Many doubts remain as to whether or not Crippen truly murdered his wife. The novelist Raymond Chandler commented that it seemed unbelievable that Crippen would successfully dispose of his wife's limbs and head, and then, rather stupidly, bury her torso under the cellar floor of his home.
In October 2007, Michigan State University forensic scientist David Foran claimed that mitochondrial DNA evidence showed that the remains found beneath the cellar floor in Crippen's home were not those of Cora Crippen. This research was based on genealogical identification of three matrilineal relatives of Cora Crippen (great-nieces, located by US genealogist Beth Wills), whose mitochondrial DNA haplotype was compared with DNA extracted from a slide with flesh taken from the torso in Crippen's cellar, carefully preserved in a London hospital museum. This has raised new questions about the actual identity of the remains found in the cellar, and — by extension — over Crippen's guilt.

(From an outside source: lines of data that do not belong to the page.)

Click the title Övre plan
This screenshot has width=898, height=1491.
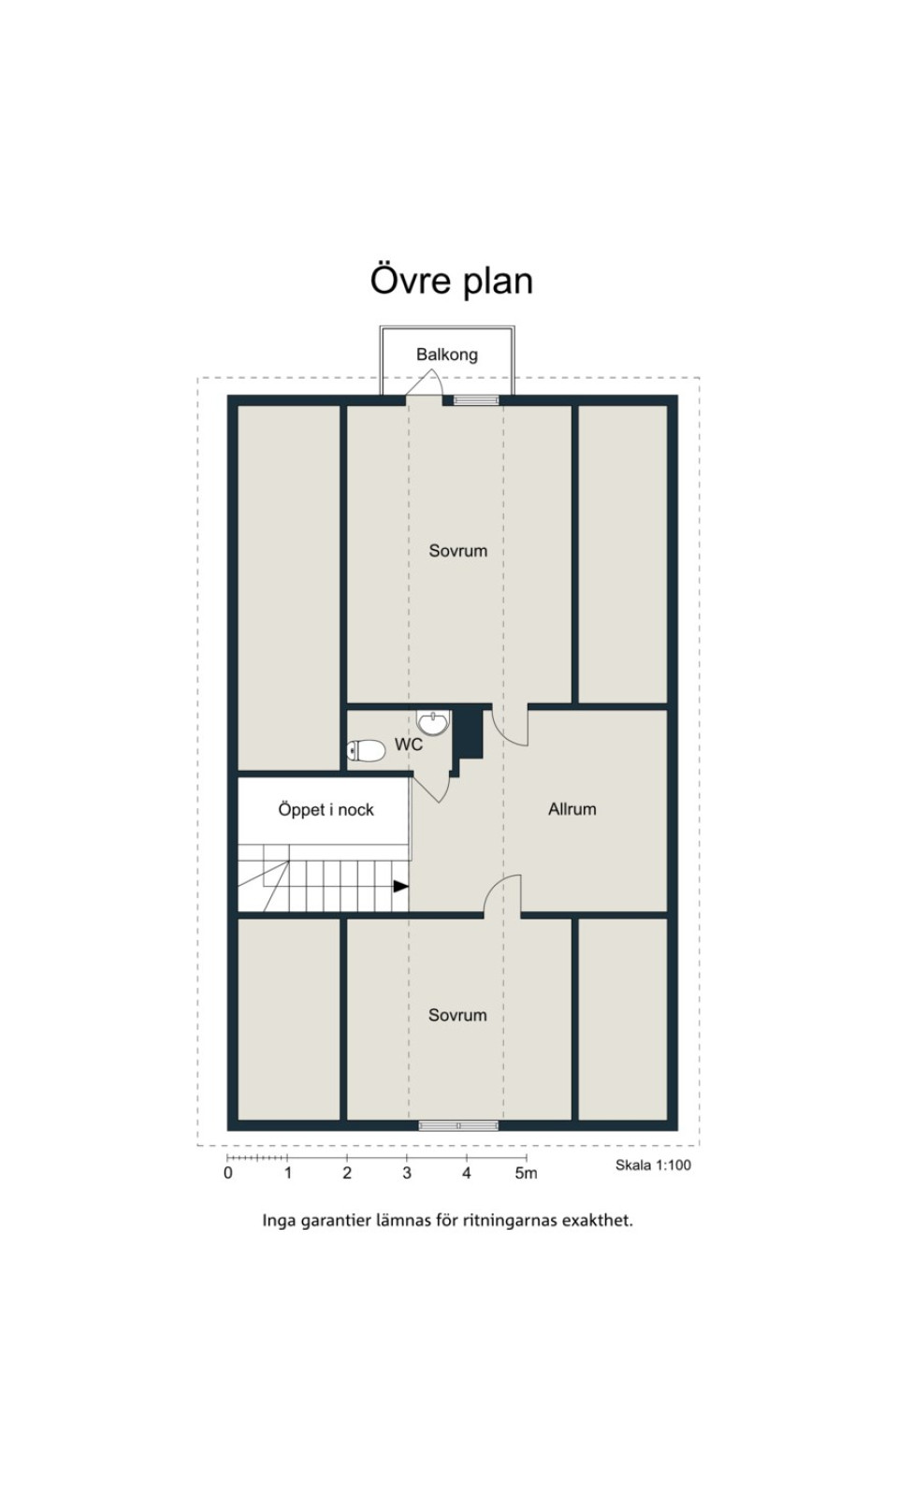451,281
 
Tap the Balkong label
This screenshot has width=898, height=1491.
447,355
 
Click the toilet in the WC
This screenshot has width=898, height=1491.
366,751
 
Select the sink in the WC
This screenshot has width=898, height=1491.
433,722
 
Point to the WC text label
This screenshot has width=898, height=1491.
408,745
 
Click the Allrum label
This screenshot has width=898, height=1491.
572,809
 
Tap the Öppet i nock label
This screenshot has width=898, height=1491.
326,810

One theory is that Crippen may have been carrying out illegal abortions; it may be that one of his patients died and that he disposed of the body in the way he was accused of disposing of his wife. However, the remains were also tested for sex at Michigan State, using a highly sensitive assay of the Y chromosome. On this basis, the researchers found that the body parts were those of a man.
The research team also argued that a scar on the abdomen of the body, which the Crown Prosecution interpreted as a scar consistent with one Mrs. Crippen was known to have, convincing the jury that the remains were Mrs. Crippen’s, was incorrectly identified, due to the tissue's having hair follicles, whereas scars do not (a point which Dr. Crippen's defense argued at the time).
These recent arguments for Crippen's innocence have been disputed by some commentators, although in no instance has it been disputed by actual scientists. It has been argued that the DNA sample could have been tainted or mislabeled, or alternatively that the alleged relatives were not actually blood relatives of Mrs. Crippen. However, the research has since been published in the January 2011 issue of the premiere Journal of Forensic Sciences, following careful peer-review by highly qualified forensic scientists.
Numerous requests have been made for samples of the blond hair found at the scene (and now preserved in New Scotland Yard's museum) to conduct DNA testing to see if they are Cora's. Obtaining a DNA sample from these sources would greatly lessen any questions of contamination. New Scotland Yard has repeatedly denied his request. However, New Scotland Yard was willing to test a hair from the crime scene for a fee, which in turn was rejected by the investigators as "over the top," making this an option which is still open if New Scotland Yard continues to extend the offer.
Some have suggested that the police planted the body parts and particularly the fragment of the pajama top at the scene to incriminate Crippen. Others suggested motive is that Scotland Yard was under tremendous public pressure to find and bring to trial a suspect for this heinous crime – but it should be noted that the case did not become public until after the remains were found.
Was Dr. Crippen guilty? It may not matter. In December 2009, the Criminal Cases Review Commission, having reviewed the case, declared that the court of appeal will not hear the case to pardon Crippen posthumously.